▸ **Stated goal**
Copy out every line of the data below word for word, without changing anything.

▸ **Material for the task**
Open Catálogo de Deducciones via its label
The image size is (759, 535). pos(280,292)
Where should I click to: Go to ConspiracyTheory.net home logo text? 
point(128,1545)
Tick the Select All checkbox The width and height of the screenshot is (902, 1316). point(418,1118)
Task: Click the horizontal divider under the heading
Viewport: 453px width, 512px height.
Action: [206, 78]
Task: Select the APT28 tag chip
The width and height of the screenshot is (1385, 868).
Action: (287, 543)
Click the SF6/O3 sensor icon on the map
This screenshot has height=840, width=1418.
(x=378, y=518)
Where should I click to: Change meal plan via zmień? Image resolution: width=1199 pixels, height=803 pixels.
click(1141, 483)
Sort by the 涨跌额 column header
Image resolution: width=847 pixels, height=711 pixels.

▸ **Output for this task**
Open Catálogo de Deducciones via its label
The image size is (759, 535). pos(280,292)
Where should I click to: Go to ConspiracyTheory.net home logo text? 
point(128,1545)
Tick the Select All checkbox The width and height of the screenshot is (902, 1316). point(418,1118)
Task: Click the horizontal divider under the heading
Viewport: 453px width, 512px height.
Action: [206, 78]
Task: Select the APT28 tag chip
The width and height of the screenshot is (1385, 868).
Action: (287, 543)
Click the SF6/O3 sensor icon on the map
This screenshot has height=840, width=1418.
(x=378, y=518)
Where should I click to: Change meal plan via zmień? Image resolution: width=1199 pixels, height=803 pixels.
click(1141, 483)
Sort by the 涨跌额 column header
Image resolution: width=847 pixels, height=711 pixels.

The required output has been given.